It's very difficult to the point of frustrating, I won't lie that sight-jacking really does take a long bloody time to get the hang of.  I'm enjoying it more and more as I'm progressing over the learning hump lol.  I'm liking it!  Really bloody interesting.  ʕ·ᴥ·ʔ


----------



## Skychickens (Mar 29, 2018)

Amnesia was always my favorite when I did more horror. I had to stop, because that (and other horrors) stirred up my paranoia and anxiety to levels I had to tell myself was unhealthy. 

Amnesia though was the king of creeping me out as I was playing, not as I was trying to sleep.


----------



## Wolveon (Mar 29, 2018)

I played a scary custom Minecraft map once.


----------



## LuciantheHugmage (Mar 29, 2018)

Does _Ocarina of Time's _Shadow Temple count?

Infinite Hand and Dead hand are outright terrifying.


----------



## Mikazuki Marazhu (Mar 29, 2018)

Ah.. the forbidden siren, the game that almost got banned in japan :V
Good stuff

The horror game that got me hooked was "Fatal Frame" and "Silent Hill"


----------



## Sunburst_Odell (Mar 29, 2018)

I haven't played many horror games, but I personally really like Mario: The Music Box(which is a fan game) and Doki Doki Literaure Club. The latter has such interesting characters and an interesting concept.


----------



## GarthTheWereWolf (Mar 29, 2018)

This game:










It consistently fills me with an intense feeling a dread while playing.

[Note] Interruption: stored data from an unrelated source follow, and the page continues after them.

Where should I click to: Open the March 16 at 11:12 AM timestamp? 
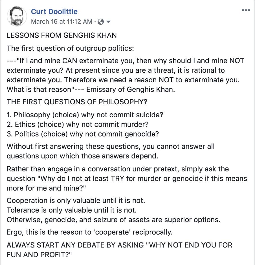click(61, 21)
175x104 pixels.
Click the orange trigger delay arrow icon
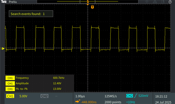point(78,101)
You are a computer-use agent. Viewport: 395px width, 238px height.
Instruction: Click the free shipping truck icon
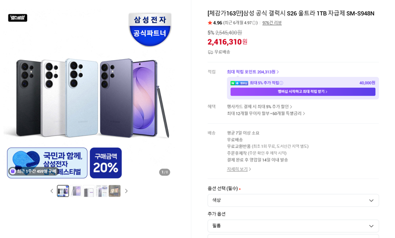[x=210, y=52]
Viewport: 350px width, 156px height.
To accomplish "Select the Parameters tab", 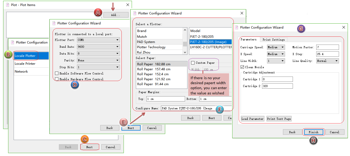I will pos(248,40).
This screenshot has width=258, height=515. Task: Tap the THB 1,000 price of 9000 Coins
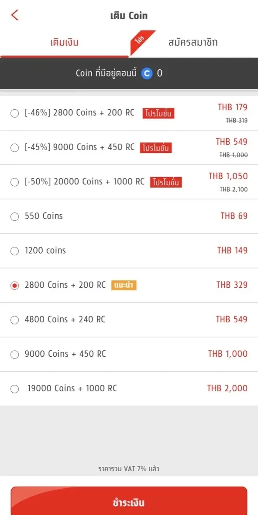click(x=228, y=354)
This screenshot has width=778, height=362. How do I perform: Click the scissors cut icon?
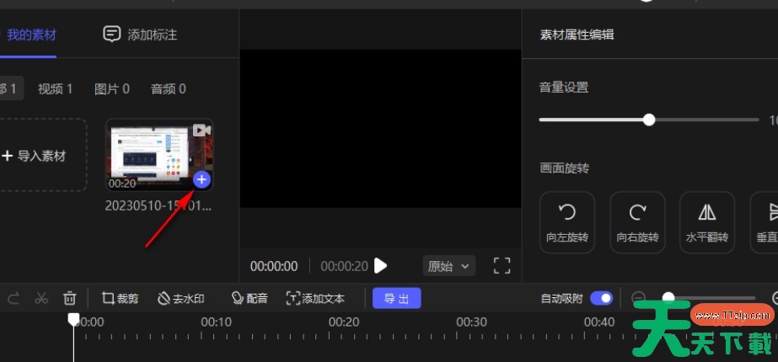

Holy hell this is a deceptively scary game. I love it!


----------



## Mikazuki Marazhu (Mar 29, 2018)

Thank you Garth for buying me that game. The terror of dying while my prawn suit is in the underground lava zone, the terror of needing to swim all the way down there


----------



## Infrarednexus (Mar 29, 2018)

Dead Space. I have never been so scared before in my whole life. Even when your armed with deadly power tools you still feel helpless. The atmosphere is tense, the jumpscares are not too common, and the music is perfect. I recommend the first one above the second or third in the series in terms of sheer terror.


----------



## PolarizedBear (Mar 29, 2018)

GarthTheWereWolf said:


> This game:
> 
> 
> 
> ...


I havent played this yet but damn undersea horrors really psyche me the bloody hell out.  Somethin' about an inexhaustible expanse of impossible to fathom monsters terrifies me.



Mikazuki Marazhu said:


> Ah.. the forbidden siren, the game that almost got banned in japan :V
> Good stuff
> 
> The horror game that got me hooked was "Fatal Frame" and "Silent Hill"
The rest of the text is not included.